Problem requirements: Find every line in the records that holds the string "nhiệm". Copy each one.

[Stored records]
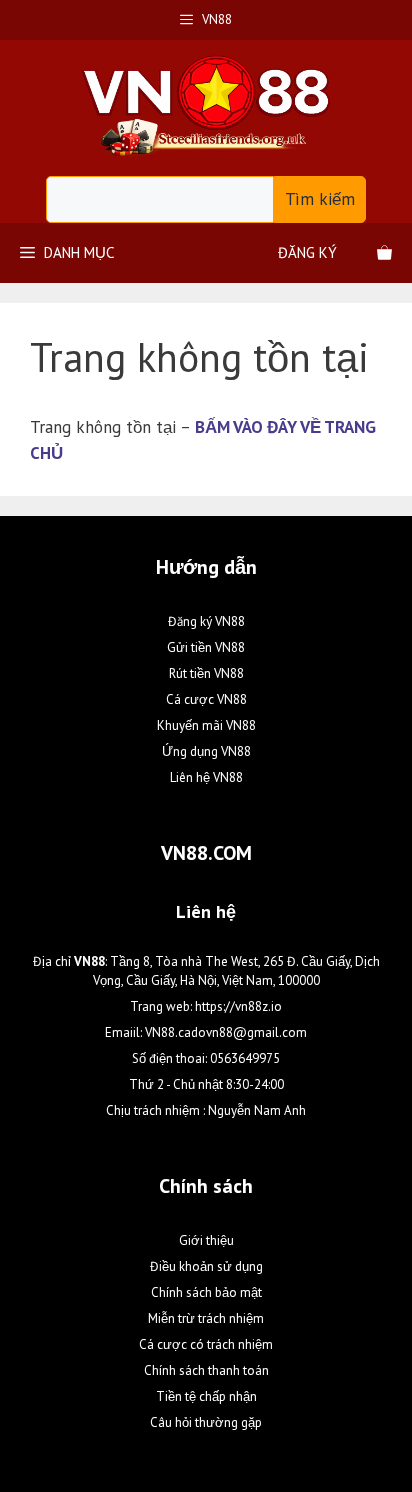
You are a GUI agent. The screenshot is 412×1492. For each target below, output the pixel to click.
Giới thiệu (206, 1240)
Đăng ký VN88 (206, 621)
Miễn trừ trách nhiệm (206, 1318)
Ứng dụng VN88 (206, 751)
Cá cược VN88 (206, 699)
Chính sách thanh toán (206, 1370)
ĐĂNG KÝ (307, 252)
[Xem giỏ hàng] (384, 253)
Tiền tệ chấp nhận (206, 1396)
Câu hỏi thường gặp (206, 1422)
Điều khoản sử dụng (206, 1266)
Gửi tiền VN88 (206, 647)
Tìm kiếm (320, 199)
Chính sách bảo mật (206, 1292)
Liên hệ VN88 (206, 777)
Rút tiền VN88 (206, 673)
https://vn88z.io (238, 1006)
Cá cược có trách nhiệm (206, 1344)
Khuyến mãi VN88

Solution for this exercise:
Miễn trừ trách nhiệm (206, 1318)
Cá cược có trách nhiệm (206, 1344)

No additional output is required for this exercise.